This exercise was the part of Machine Learning coursework at The University of Texas at Dallas. The goal here was to understand various machine learning classification algorithms and also compare various functions/parameters for the algorithms (e.g. kernels in SVM, pruning in decision trees, etc.)

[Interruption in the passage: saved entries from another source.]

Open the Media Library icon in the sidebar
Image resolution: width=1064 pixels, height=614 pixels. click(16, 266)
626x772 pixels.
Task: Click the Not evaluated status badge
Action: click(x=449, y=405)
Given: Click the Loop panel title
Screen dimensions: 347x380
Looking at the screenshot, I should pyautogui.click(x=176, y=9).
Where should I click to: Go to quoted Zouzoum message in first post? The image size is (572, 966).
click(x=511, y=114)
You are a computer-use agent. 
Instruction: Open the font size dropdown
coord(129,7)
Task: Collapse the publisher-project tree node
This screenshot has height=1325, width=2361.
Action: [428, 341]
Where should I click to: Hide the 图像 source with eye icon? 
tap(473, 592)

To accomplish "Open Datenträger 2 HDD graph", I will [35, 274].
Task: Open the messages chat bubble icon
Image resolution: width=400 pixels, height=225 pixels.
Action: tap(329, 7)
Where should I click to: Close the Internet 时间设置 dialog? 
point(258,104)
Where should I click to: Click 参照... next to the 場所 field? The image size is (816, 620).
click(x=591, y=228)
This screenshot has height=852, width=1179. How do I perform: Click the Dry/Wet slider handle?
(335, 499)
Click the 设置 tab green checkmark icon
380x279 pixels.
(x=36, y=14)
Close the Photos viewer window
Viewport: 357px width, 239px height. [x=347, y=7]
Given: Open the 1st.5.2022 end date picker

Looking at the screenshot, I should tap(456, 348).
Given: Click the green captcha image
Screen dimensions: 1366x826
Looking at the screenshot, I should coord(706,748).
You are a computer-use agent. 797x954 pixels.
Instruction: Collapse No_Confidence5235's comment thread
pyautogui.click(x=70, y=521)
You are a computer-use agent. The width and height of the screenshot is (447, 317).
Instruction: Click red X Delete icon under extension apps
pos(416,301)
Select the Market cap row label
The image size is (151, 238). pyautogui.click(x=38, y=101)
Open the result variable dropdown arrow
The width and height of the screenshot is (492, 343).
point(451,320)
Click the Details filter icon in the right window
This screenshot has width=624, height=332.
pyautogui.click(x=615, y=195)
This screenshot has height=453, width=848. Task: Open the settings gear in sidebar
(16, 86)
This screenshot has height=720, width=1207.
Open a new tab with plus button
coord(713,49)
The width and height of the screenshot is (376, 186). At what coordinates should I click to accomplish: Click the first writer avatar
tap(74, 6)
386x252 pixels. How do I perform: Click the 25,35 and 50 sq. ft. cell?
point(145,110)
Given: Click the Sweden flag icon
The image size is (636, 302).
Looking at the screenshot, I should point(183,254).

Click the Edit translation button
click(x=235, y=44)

The dataset used here is from UCI - Machine Learning Repository. The data is related with direct marketing campaigns of a Portuguese banking institution. The marketing campaigns were based on phone calls. Often, more than one contact to the same client was required, in order to access if the product (bank term deposit) would be (or not) subscribed. More info can be found in the Jupyter Notebook
- Used various machine learning models including Linear and kernelized SVM, Logistic Regression, Decision Trees, Random Forest, KNN
- To try improvising accuracy bagging, boostng was implemented
Few snippet from the notebook:
# Linear SVM
from sklearn.svm import SVC
params = {'C': [10**i for i in range(-4, 5)] ,'max_iter':[1000,10000]}
grid = GridSearchCV(SVC(kernel = 'linear'), params, cv = 5)
grid.fit(data_train_x, data_train_y)
print('Best parameters: {}'.format(grid.best_params_))
print('Best estimtor: {}'.format(grid.best_estimator_))
print('Best score: {}'.format(grid.best_score_))
svc_linear = SVC(kernel = 'linear', C = 0.1, degree = 3, random_state = 1)
svc_linear.fit(data_train_x, np.ravel(data_train_y))
pred_train = svc_linear.predict(data_train_x)
pred_test = svc_linear.predict(data_test_x)
print('Confusion matrix:\n', confusion_matrix(data_test_y, pred_test))
train_accuracy = metrics.accuracy_score(data_train_y, pred_train)
test_accuracy = metrics.accuracy_score(data_test_y, pred_test)
print(classification_report(data_test_y,pred_test))
The training and testing accuracy of various models:
Model | Train Accuracy | Test Accuracy |
---|---|---|
Linear SVC | 0.929977 | 0.891247 |
SVM RBF | 0.949817 | 0.885057 |
Decision Tree | 0.989330 | 0.849691 |
Logistic Regression | 0.935812 | 0.894783 |
Random Forest | 0.993831 | 0.883289 |
KNN | 1.000000 | 0.872679 |
SVM with Bagging | 0.924308 | 0.878868 |
SVM-RBF with Bagging | 0.931811 | 0.877100 |
Decision Tree with Bagging | 0.996999 | 0.881521 |
Logistic Reg with Bagging | 0.923641 | 0.879752 |
RF with Bagging | 0.982494 | 0.874447 |
KNN with Bagging | 1.000000 | 0.882405 |
Gradient Boosting | 0.959153 | 0.866490 |
KNN overfits the data, bagging and boosting is not improving the accuracy. Logistic Regression fits the best.